Well I mean performing is hard too, it’s not easy. That’s why not everyone can be on the show, you know? And writing is obviously not easy, producing isn’t easy, having a creative ear… they’re all individual gifts, and not everyone gets all of them.
You didn’t seem thrilled about the song you performed in the quarterfinals, Nelly Furtado’s “Like A Bird.” How does the song choice aspect work on the show?
It depends on your coach. Adam was cool with us picking the songs. I had about ten songs I wanted to do but they all got knocked off because other coaches had called them or producers had issues with them. So in the end I wasn’t sure what to do because literally all my songs had gone, and then Adam surprised me in rehearsal and was like “We’re gonna do ‘Like A Bird’.” It wasn’t what I was expecting to sing, but… you know, there’s no use complaining. I just made the best of what I could with that situation.
Would you have done [Red Hot Chili Peppers’] “Under the Bridge” if you had stayed?
[Mathai had recently released a live cover of the song, which she said she’d worked on with Levine for The Voice.]
Oh, yeah. I LOVE that song.
And you do it really well. But that does bring up a point that was made during the show: I assume you have never gone under a bridge and shot up heroin. How do you go about singing other people’s songs about experiences you haven’t had and still make them work?
You just make it relate. I mean, the words I sing might not be exactly what I’ve experienced but what are the emotions of that experience? I take those emotions and think, when in my life did I have those? And as I sing the words, I’m singing the emotions, not the words necessarily. The words come out, but it’s the core of it that I try to relate to.
To Luke Christopher – As to this collaboration here today, tell me more about this.
[Christopher] This is a mixtape/EP that we’re doing. It’s gonna drop in a month, and it’s called TMRW, TMRW. Common’s on it, Kendrick Lamar might go on it; it’s hip-hop, but it has a lot of singing.
I think she just has the perfect voice for the song. I don’t just write and sing and rap; I like to make songs from the bottom to the top, and when I hear people’s voices who can sing – like, for me, singing is not just being able to do runs really fast or have a crazy range, but emotion behind it. Like you were saying earlier, that’s exactly what she captures in what she sings. She loves it and you can tell. That’s what I wanted for this song – that’s what I want for most of my songs, and when I heard her…you really do have the emotional depth. A lot of people say, who does it greatest? Christina Aguilera, because when she sings, it’s great because she’s so into it and she loves it. But yeah, and she killed it.
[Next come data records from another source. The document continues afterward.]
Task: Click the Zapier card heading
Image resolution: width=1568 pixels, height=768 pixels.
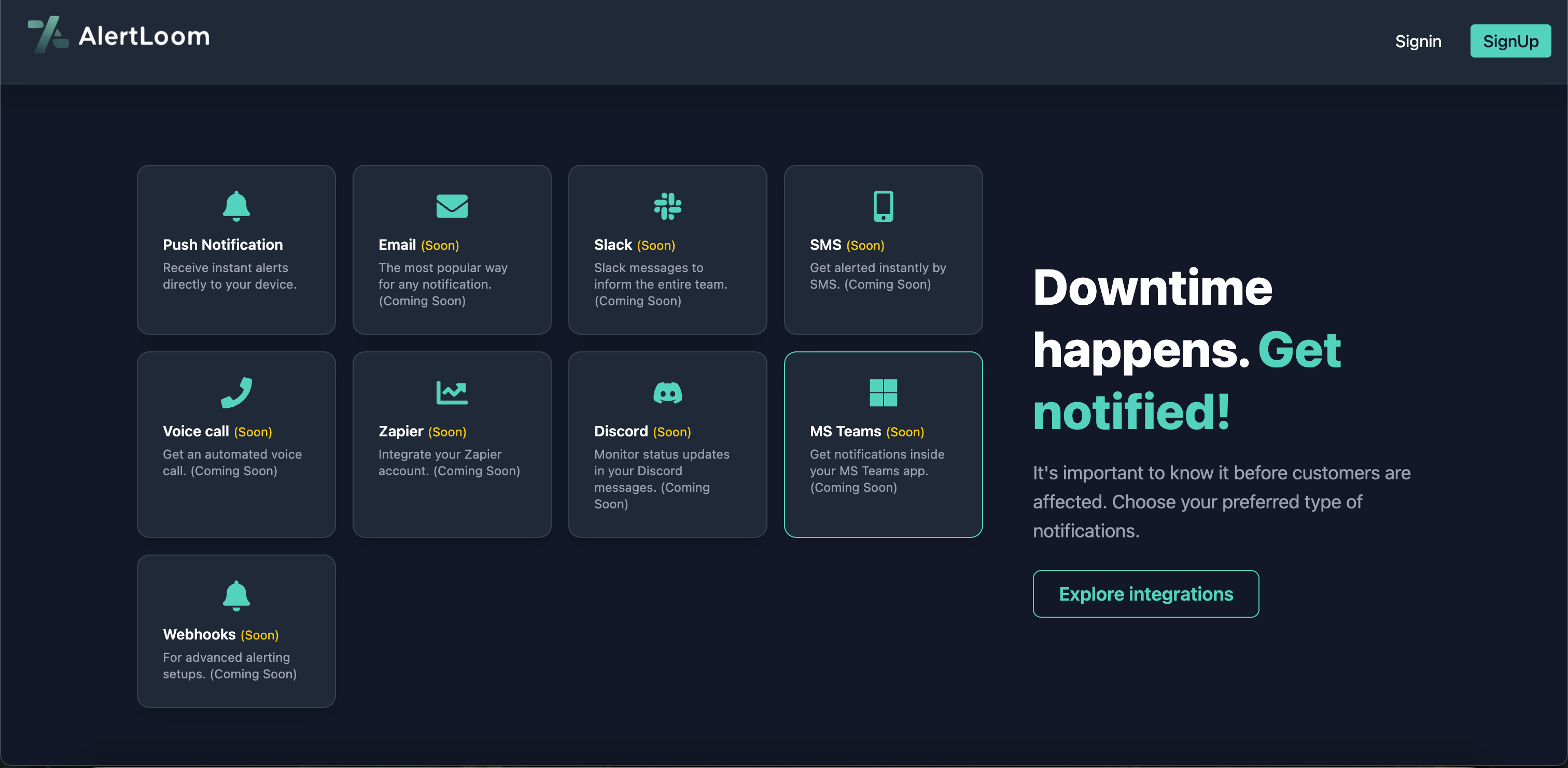Action: (x=400, y=431)
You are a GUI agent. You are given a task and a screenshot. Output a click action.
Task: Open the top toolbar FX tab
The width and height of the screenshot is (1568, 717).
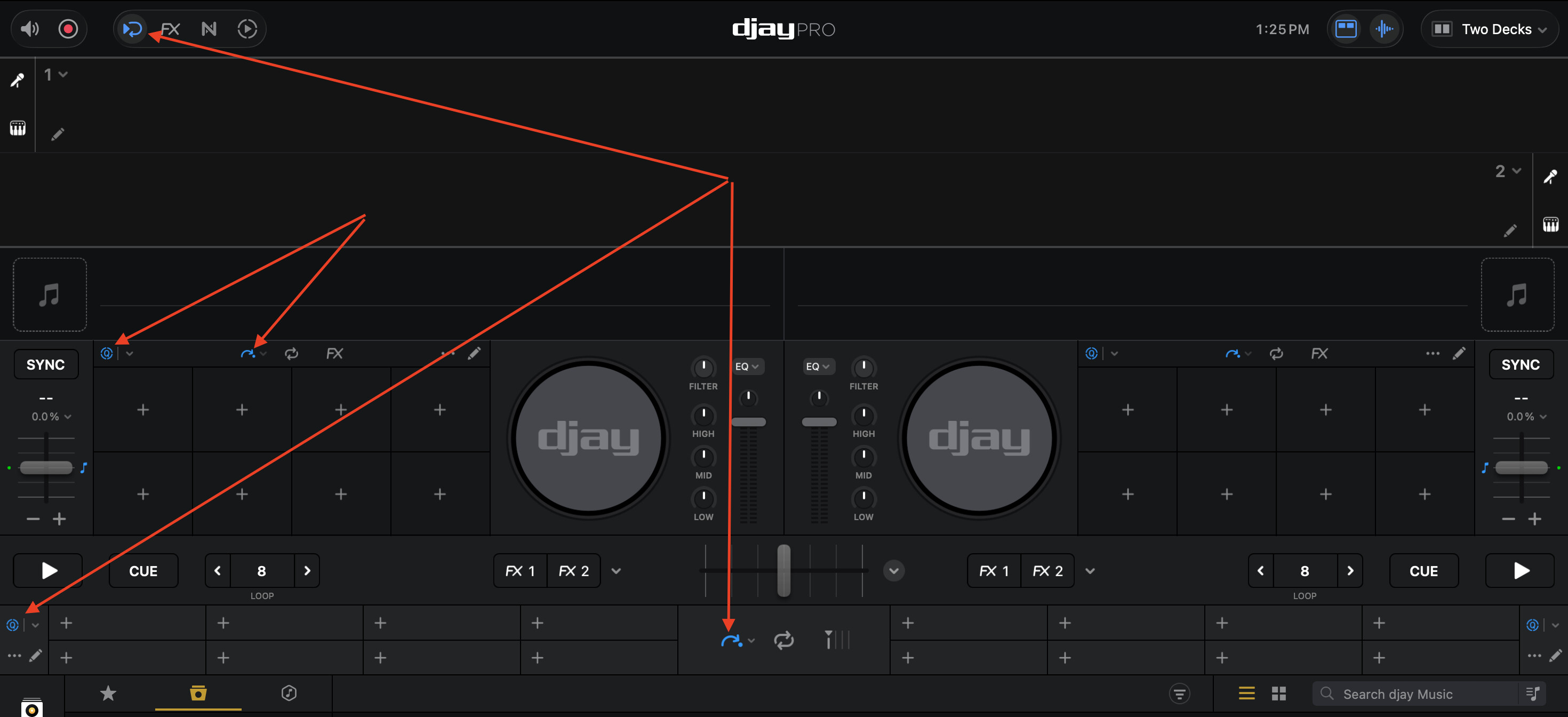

To Mathai – So, what do you have planned coming up?
Right now we’re working on an album. As soon as I get back to Atlanta I’ll start writing again and doing the stuff I was doing before the show, and just keep going with it, and we’ll see what happens. And I will be posting covers along the way, weekly!
Is there anything else you want people to know, or something you’d like to be asked?
I want my music to help people, and I think they get that, you know, like they feel what I feel when I sing, which is why I sing, you know, to translate that. I love it, and thank you to the fans that get it, and understand it’s not really about much else but feeling it, you know, and letting it affect you. That’s why I sing.
As I walked back to my car after wrapping things up at the studio, I thought about how surprising it was that this young singer who had won the admiration of millions of people across the country with her effusive stage presence and assured musical skill was so very new to the art. Mathai, on television and in person, goes about her craft with the kind of focused competence of a seasoned veteran (as does Luke Christopher, whose razor-sharp intelligence and non-ironic optimism make him as compelling as his music), and it was even harder after our conversation not to believe that, as she had said, she really was meant to be a performer. That she has an entire life and career in which to learn, grow, and improve ahead of her is almost chilling to consider. “We’re just ordinary people,” she sang in her best performance on The Voice; on the contrary, it’s increasingly apparent that Mathai, in fact, is anything but.